Overall, the fire-regeneration comparison suggests that the elimination of fire after 1879 was responsible for much of the 70–460% increase in basal area in the study area between 1876 and 2000 (Cocke et al. 2005). Associated driving factors may have been natural regrowth of aspen following the late nineteenth century fires, domestic livestock grazing, the wet period in the early twentieth century that facilitated regeneration (Fig. 7) (Savage et al. 1996), and post-harvest regeneration. Harvest would have had a countervailing influence (i.e., reduction in basal area), as large, mature trees were typically removed (Schubert 1974), although harvest can lead to increases in stand density over time through the abundant establishment of small trees (Naficy et al. 2010).

Conclusions

The forests of the Peaks are in transition. Data from the present study and others on the Peaks show that these forests have experienced centuries of fires in a combination of surface and stand-replacing fire regimes until the exclusion of fires after 1879 (Heinlein et al. 2005; Margolis et al. 2011). Cocke et al. (2005) suggested that the combination of fire regime disruption, extensive regeneration and forest densification, downslope establishment of mesic species, and climate change was a recipe for catastrophic fire and flooding. Since then, the large fires of the early twenty-first century on the Peaks have burned mostly to the south or east of the present study area. When similar fires do burn through the study area, they have the potential to create vast losses of natural and cultural heritage, as well as multi-billion dollar flood destruction (Combrink et al. 2013) through the Río de Flag watershed. Recognizing the threat of severe wildfires in the wildland-urban interface and the watersheds on the Peaks above Flagstaff and surrounding communities, there is a three-decade-long series of collaborative projects aimed at ecological restoration (McCauley et al. 2019; Beeton et al. 2022). If fully implemented, these efforts may help to protect forests on the Peaks from severe fires entering from below. The Coconino National Forest´s desired condition for the Kachina Peaks Wilderness states “Disturbances, including fire and flooding, are able to play their natural role within the wilderness area while accounting for public health and safety concerns outside of the wilderness area” (United States Department of Agriculture 2018a).

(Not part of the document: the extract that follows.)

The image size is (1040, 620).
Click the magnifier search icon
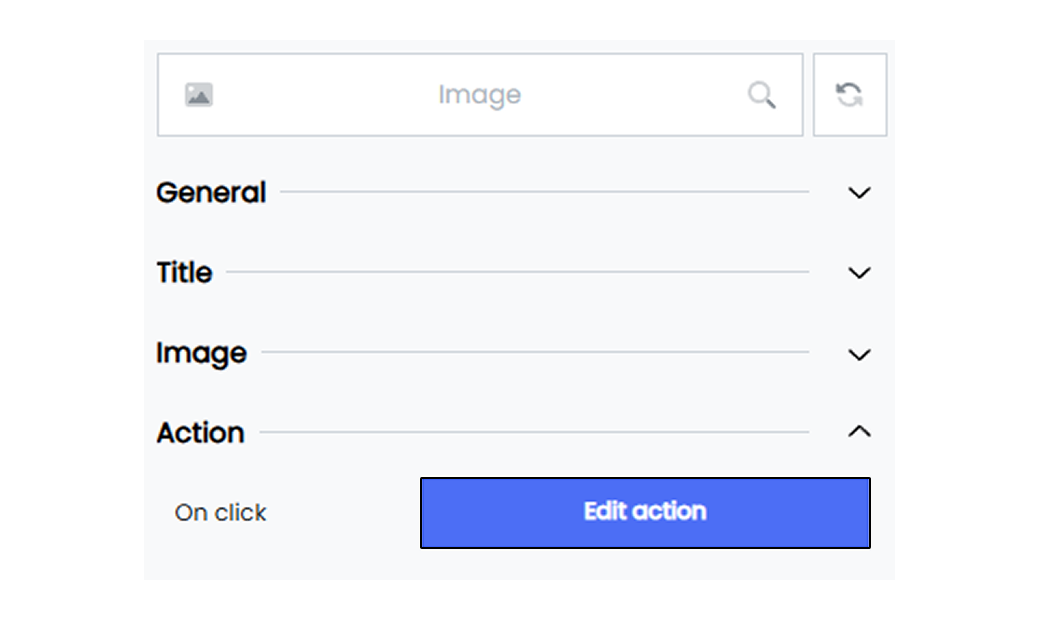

Management actions such as intentional burning or managing naturally ignited fires for resource benefits have not been analyzed in detail for the Kachina Peaks Wilderness to date (United States Department of Agriculture 2018b). Simulation modeling of similar nearby forests under future climate and fire scenarios suggest that it is unclear whether attempts to restore fire regimes could successfully recreate historical or desirable ecosystem characteristics in a warming climate, given the contemporary fuel accumulation and ecological stresses associated with warming of high-elevation ecosystems (Flatley and Fulé 2016). However, future fires are inevitable and it would be useful to consider a range of possible approaches for adapting to living with them in ecological and social terms (Schoennagel et al. 2017). Data from the present study provide useful reference points for evaluating future scenarios. Numerous constraints exist to making changes in fire management approaches on the Peaks (Cocke et al. 2005) as well as Wilderness Areas in general (Miller and Aplet 2016; Schoennagel et al. 2017), but time is running short.